就行政長官李家超28日向中央提交報告,認為不具有香港全面執業資格的海外律師或大律師,擔任危害國家安全犯罪案件的辯護人或訴訟代理人,可能引發國家安全風險,要求釐清他們可否參與處理有關案件。根據釋法內容,全國人大常委會認為,有關問題屬於《港區國安法》第47條所規定的需要認定的問題,應當取得行政長官發出的證明書。如特區法院沒有向行政長官提出,並取得行政長官發出的證明書,香港特區維護國家安全委員會,應當根據《港區國安法》第14條的規定履行法定職責,有權對是否涉及國家安全問題作出相關判斷及決定。而委員會的決定不受司法覆核,具有可執行的法律效力。任何行政、立法、司法等機構、組織及個人,都不得干涉國安委的工作,應當尊重並執行國安委的決定。
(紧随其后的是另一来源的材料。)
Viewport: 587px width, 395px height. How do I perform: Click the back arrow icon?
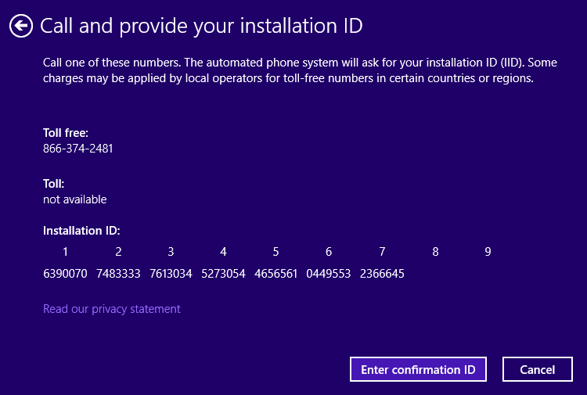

全國人大常委會法工委負責人表示,釋法效力追溯至《港區國安法》生效當日[70],又指今次釋法有利於釐清有關法律規定的含義和依據,及時妥善解決《港區國安法》實施中遇到的重大爭議問題,不存在損害香港高度自治權問題,並指香港應及時修改完善《法律執業者條例》等本地法律。[71]
行政長官李家超晚上在政府總部見記者,指人大今次釋法明確相關條文的法律含義,體現法治原則。 政府會評估風險,積極考慮《法律執業者條例》有關專案認許修訂工作。李家超又指,就國家安全的案件發出證明書的權力在《港區國安法》條文內已清晰列明,今次釋法沒有增加特首權力,亦無凌駕法官。[72]同日,全體立法會90名議員,包括89名建制派議員及新思維狄志遠,亦發聲明支持釋法。[73]新思維於政府提請釋法時曾發聲明表示遺憾,認為《港區國安法》行之有效,而終審法院已頒下判詞詳列理據,貿然提請釋法讓公眾感覺輸打贏要。[74]狄志遠釋法公布後則指政府處理不善,若一早指出特首有權處理便不會發生今次事件損害法庭威信。[75]前廉政公署總調查主任、大律師查錫我則質疑今次解釋的第47條不涵蓋律師聘用,指今次人大釋法與普通法原則有牴觸,可能影響外界對本港法治的觀感,但形容人大釋法一錘定音,不予置評。[75]
2023年2月20日,黎智英入稟要求律政司宣布釋法不影響法庭批准其聘用Tim Owen為辯護律師的決定。[76]5月19日,申請被高等法院駁回。[77]
2012年12月13日,《明報》報導,律政司在12日就外傭居留權上訴案建議終審法院提請人大釋法,解釋1999年吳嘉玲案釋法時提及的特區籌委會報告書,「反映基本法立法原意的表述」,是否已是人大釋法的一部份。如建議獲得法院接納,人大常委會亦同意這是人大釋法的一部份,將推翻關乎雙非問題的莊豐源案之裁決。2013年3月25日,終審法院5名法官一致駁回外傭的上訴,並拒絕律政司提請人大釋法的要求。[78]